We offer three possible explanations for why rTM was not effective in the current VILI model. First, the timing of the administration may have been too early. With our experimental protocol, rTM was administered before inducing sepsis and DIC. Our results may indicate that too-early administration may have suppressed immunologically necessary trap formation. Recently rTM was shown to inhibit neutrophil extracellular trap (NET) formation (36). NET formation is known to have an important role in the host’s defense against bacterial infection, but it may also induce hypercoagulability. However, we have chosen this timing because our previous experiment showed that plasma rTM level were elevated after 9 h and remained elevated for 48 h after rTM injection (37). Thus, plasma level rTM was appropriate when septic VILI has been made.
Second, our protocol was based on a bacterial infection-caused VILI model that was not treated with antibiotics. rTM has an anti-inflammatory effect by increasing anti-inflammatory cytokines (e.g., IL-1β, TGFβ) in an LPS model. In the present study, TGFβ mRNA was decreased in the HV/Sep groups and was not increased by rTM administration. These data suggest that, in the presence of live bacteria, anti-inflammatory cytokines are suppressed, and rTM administration does not induce an anti-inflammatory response.
Third, the intensity of the disease was not identical among groups.
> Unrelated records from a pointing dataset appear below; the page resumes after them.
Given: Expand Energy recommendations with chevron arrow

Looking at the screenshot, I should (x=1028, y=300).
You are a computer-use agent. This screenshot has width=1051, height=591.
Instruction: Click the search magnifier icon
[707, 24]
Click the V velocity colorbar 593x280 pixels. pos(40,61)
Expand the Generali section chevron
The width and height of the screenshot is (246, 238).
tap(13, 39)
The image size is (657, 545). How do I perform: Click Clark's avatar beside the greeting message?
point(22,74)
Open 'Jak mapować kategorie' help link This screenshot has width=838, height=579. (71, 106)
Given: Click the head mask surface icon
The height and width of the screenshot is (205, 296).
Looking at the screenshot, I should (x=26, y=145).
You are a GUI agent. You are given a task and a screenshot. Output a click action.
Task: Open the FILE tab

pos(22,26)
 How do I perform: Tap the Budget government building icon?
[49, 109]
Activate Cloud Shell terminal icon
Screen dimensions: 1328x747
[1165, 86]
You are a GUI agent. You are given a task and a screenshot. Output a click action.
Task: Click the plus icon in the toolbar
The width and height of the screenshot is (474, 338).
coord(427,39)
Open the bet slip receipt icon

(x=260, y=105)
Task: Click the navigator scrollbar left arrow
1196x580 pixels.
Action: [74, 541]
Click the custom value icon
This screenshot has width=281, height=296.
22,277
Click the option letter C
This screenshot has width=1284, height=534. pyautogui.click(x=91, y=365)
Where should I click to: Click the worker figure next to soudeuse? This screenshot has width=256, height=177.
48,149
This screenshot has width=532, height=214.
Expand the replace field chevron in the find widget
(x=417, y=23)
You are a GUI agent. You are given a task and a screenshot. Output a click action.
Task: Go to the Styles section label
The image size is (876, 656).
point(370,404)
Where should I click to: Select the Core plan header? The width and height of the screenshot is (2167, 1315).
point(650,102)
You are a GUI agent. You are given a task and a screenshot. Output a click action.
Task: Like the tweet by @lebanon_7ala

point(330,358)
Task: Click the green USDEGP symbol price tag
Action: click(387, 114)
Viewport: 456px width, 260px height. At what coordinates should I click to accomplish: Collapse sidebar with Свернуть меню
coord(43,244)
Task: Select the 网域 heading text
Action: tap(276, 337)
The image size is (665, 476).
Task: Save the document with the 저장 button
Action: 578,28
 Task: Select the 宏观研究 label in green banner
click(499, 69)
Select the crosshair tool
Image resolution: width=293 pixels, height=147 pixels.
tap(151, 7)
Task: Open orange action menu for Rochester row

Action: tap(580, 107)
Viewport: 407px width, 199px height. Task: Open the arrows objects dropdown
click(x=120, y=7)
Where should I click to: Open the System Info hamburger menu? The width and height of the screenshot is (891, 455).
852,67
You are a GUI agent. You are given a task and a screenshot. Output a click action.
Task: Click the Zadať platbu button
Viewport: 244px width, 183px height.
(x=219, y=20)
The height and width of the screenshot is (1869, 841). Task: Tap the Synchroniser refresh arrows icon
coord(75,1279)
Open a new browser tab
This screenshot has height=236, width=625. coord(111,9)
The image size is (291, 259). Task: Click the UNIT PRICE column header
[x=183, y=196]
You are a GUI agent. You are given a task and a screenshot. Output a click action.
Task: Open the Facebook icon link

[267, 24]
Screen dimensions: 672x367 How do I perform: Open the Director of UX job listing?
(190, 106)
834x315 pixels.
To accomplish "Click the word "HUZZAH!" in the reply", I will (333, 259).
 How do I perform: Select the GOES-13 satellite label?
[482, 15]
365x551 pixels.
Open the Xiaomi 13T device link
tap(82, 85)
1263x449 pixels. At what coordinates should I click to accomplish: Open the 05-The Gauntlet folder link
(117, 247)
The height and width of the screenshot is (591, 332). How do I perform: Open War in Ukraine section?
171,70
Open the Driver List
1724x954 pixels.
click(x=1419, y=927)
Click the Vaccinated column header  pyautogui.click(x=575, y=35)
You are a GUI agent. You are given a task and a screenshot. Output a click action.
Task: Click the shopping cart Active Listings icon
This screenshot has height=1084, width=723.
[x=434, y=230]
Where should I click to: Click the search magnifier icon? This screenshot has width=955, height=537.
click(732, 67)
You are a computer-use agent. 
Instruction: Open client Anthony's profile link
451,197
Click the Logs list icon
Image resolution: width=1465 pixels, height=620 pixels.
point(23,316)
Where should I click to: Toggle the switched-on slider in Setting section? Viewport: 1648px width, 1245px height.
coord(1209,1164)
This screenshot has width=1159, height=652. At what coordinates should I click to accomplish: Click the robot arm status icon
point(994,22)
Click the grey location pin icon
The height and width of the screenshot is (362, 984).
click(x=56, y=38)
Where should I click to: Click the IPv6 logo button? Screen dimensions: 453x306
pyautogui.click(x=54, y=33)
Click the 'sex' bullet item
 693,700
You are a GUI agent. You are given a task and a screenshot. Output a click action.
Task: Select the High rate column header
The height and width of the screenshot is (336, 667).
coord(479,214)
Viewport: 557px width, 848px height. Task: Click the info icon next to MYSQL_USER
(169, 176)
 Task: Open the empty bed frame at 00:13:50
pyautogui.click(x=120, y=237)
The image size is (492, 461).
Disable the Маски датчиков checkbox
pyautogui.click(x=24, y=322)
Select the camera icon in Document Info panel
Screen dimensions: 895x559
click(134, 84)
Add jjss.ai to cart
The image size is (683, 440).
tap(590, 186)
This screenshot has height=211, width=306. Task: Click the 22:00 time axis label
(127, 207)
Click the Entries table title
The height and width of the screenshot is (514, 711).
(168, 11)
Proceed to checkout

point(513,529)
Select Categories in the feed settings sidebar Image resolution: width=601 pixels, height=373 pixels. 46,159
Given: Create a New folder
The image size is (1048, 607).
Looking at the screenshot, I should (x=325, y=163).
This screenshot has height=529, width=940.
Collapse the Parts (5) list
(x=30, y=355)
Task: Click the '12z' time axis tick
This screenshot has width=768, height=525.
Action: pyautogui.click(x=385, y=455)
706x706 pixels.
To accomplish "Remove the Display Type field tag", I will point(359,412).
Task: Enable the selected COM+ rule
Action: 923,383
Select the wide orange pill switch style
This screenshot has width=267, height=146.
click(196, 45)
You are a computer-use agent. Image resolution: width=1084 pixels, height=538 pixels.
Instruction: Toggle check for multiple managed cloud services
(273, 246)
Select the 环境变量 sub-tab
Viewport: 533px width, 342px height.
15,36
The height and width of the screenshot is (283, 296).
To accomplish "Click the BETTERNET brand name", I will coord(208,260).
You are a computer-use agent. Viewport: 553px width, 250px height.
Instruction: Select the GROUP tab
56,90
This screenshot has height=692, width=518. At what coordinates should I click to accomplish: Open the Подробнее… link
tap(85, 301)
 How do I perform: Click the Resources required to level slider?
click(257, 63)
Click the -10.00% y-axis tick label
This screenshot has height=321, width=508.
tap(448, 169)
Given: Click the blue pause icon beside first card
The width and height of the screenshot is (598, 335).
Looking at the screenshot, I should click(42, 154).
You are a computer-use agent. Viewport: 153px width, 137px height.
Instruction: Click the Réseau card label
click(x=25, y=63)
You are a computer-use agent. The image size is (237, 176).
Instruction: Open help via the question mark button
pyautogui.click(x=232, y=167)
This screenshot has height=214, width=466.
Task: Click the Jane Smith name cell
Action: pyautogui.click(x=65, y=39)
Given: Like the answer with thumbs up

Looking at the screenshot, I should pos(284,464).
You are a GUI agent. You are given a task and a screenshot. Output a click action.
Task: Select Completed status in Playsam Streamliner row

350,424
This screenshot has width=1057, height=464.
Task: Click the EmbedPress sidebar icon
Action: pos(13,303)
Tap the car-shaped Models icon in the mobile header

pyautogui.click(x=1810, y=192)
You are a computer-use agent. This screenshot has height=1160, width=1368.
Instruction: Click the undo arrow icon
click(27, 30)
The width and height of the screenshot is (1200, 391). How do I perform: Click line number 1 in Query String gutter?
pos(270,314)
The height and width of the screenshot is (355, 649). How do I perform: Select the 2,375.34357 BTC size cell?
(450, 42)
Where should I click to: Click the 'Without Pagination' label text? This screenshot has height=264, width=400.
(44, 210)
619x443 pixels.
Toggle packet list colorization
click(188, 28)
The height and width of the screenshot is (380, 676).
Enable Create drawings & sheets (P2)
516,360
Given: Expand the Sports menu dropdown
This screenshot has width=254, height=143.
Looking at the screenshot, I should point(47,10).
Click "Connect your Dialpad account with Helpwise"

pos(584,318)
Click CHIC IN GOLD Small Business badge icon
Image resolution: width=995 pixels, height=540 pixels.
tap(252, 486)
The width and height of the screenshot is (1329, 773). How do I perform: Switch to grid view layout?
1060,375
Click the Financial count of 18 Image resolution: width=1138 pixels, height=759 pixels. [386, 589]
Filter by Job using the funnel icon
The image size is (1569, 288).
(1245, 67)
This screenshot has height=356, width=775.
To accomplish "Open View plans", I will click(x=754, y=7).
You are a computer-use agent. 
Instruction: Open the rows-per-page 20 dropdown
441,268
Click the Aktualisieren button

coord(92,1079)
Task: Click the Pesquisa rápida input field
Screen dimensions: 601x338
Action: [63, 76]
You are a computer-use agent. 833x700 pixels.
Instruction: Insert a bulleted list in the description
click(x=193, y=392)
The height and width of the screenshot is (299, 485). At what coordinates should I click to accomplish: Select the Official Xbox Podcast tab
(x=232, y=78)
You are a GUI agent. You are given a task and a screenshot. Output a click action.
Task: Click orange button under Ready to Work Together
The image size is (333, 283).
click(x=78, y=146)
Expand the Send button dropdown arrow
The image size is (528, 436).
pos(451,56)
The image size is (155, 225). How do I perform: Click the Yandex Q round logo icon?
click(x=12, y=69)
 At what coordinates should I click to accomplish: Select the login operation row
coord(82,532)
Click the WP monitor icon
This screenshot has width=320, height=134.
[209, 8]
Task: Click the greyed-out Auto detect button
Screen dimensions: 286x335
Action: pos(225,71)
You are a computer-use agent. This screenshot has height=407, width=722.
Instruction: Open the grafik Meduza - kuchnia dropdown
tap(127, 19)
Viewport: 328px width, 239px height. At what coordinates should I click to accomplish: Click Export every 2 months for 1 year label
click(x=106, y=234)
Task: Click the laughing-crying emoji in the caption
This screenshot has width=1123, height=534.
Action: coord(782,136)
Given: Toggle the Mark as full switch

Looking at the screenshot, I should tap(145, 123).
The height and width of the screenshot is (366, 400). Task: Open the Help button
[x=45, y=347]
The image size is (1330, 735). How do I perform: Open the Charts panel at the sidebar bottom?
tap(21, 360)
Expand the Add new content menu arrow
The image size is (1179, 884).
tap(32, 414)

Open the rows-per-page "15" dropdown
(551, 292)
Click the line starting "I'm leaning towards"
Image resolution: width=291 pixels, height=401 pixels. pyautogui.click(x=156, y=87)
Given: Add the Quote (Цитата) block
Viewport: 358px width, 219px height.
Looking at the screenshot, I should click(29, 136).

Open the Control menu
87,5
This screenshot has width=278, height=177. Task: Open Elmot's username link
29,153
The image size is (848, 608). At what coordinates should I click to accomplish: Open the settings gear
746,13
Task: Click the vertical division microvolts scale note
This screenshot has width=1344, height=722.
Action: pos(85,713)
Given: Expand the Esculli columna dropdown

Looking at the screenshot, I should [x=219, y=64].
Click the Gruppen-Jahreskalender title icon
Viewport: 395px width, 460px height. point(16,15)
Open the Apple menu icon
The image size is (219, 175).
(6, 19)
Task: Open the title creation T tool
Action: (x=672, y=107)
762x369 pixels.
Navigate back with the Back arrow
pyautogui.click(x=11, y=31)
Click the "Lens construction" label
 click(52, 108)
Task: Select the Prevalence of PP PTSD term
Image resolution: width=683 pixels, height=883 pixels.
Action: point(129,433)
CLP is a traditional method for inducing bacterial sepsis. However, the quantity of feces that spreads into the abdomen might not be equal among the subjects, and the bacteria species responsible for the infection in each rat are ultimately unknown. This situation, however, is equivalent to intestinal perforation in the clinical setting. Even if there were some diversity in the intensity of the bacterial infections, we successfully showed statistical differences in the impact of HV ventilation.
There are several limitations in this study. One is the mechanism of rTM improved oxygenation in hyperoxic VILI but not in this experiment was not clear. Infection, DIC, severity and timing are possible explanations but not sure. Further research is needed. Second, the number of the animals were small. We tried to minimize the number of animals but might be too small to show the statistical analysis. Increased number of the animals should be considered for further research.